China’s new religious crackdown in Tibet appears to have a broader context and has especially come at a time when there is growing interest in the mainland on Tibetan culture and spiritual tradition as some Chinese search for a meaning in life, writes Rene Wadlow*
There have been periodical periods of repression on religious liberty in Tibet by the Chinese government usually related to broader policies concerning religion on the part of the government. We may be in such a period now as there is a Muslim element in the repressive policy toward the Uyghurs in Xinjiang and a less obvious Christian element in the repressive policy in Hong Kong where Christian churches and Christian-related universities are strong champions of human rights. It is also possible that recent events in Afghanistan have made some government officials more aware of the religious element in political trends.
The reasons for the crackdown were not articulated by the police authorities who only cited having photos of the Dalai Lama and correspondence with Tibetans living in India and Nepal for the closing of Kharmar Monastery in Gansu Provence in late July and the arrest of over 120 Tibetans including six monks from Dza Wompo Gaden Shedrup Monastery in early September. Crackdown in religious practice in Tibet has been periodical. In 1951 Chinese government troops entered Tibet under a “17 Point Agreement” which left Tibet largely autonomous under the Dalai Lama. However, in March 1959, China imposed the socialist system on Tibet in the name of “democratic reforms”. The Dalai Lama, fearing that he would be arrested, left for India, followed by his entourage of highly trained lamas and later by other Tibetans. The Tibetans were settled in the Himalaya hill station of Dharamsala by the Indian government.
In May 1966, Mao Zedong launched the “Great Cultural Revolution” to “Smash the four olds” (old ideology, old culture, old customs, and old habits). A large number of monasteries, temples and shrines were destroyed in Tibet.
Again, in March 1989, martial law was declared in Lhasa following three days of riots during which thousands of Tibetans took to the streets to attack Chinese-owned stores and government offices. There was a crackdown on religious practice as Buddhism and a sense of nationhood remain for most Tibetans common mobilizing symbols despite the decades of Chinese rule.
At other times, there have been meetings between Chinese officials and representatives of the Dalai Lama such as those of 2002 when the Dalai Lama’s representatives set out a “Middle Way Approach” to secure genuine autonomy for the Tibetan people within the scope of the constitution of the People’s Republic of China. In a follow up meeting in 2008, a detailed memorandum of “Genuine Autonomy for the Tibetan People” was presented by the Tibetan representatives. There were meetings in 2010 to clarify concerns and possible misinterpretations of the Memorandum, although there has been no formal follow up since 2010.

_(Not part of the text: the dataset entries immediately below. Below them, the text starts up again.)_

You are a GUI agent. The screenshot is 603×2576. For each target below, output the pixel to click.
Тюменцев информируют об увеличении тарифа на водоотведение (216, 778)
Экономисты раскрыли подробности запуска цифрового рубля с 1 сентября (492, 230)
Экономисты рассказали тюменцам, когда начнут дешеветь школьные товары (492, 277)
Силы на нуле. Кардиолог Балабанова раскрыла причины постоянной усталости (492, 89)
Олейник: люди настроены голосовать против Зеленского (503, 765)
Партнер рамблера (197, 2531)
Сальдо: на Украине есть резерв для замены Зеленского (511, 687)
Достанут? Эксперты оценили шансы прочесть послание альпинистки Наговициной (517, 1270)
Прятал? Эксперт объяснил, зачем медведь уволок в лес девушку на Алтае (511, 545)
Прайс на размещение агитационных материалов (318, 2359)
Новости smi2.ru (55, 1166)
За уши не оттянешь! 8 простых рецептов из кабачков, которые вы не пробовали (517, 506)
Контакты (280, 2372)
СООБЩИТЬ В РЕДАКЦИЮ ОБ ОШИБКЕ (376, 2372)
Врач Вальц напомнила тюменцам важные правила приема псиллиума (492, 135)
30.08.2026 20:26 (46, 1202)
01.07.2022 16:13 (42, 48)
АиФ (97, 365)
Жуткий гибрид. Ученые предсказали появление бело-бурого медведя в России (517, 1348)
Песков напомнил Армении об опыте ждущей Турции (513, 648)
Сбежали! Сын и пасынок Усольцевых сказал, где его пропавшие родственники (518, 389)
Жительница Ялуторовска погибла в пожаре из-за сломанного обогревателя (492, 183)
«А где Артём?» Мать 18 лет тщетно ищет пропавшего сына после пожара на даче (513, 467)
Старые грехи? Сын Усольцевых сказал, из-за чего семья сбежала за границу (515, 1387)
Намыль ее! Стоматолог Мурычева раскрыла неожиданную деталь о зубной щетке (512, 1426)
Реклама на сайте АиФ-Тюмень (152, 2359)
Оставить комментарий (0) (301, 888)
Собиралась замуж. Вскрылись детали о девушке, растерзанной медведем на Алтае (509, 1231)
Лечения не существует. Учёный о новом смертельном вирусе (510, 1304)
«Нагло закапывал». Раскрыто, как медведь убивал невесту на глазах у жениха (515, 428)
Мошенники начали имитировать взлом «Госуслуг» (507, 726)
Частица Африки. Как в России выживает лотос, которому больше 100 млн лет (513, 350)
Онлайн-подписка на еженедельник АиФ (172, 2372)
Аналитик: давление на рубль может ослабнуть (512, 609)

Within China itself, there is an increasing interest in Tibetan traditions of Buddhism. There are some 50 institutes specializing in Tibetan studies. The interest is both cultural and spiritual as some Chinese search for a meaning in life.
Thus it is not clear if the recent arrests are the start of a broader crackdown or the actions of local police officials. From the outside, those of us concerned with safeguarding religious liberty must follow events in China closely.
* Rene Wadlow is the President of the Association of World Citizens, a worldwide movement of individuals who participate fully in the emerging cosmopolitan, humanist world society.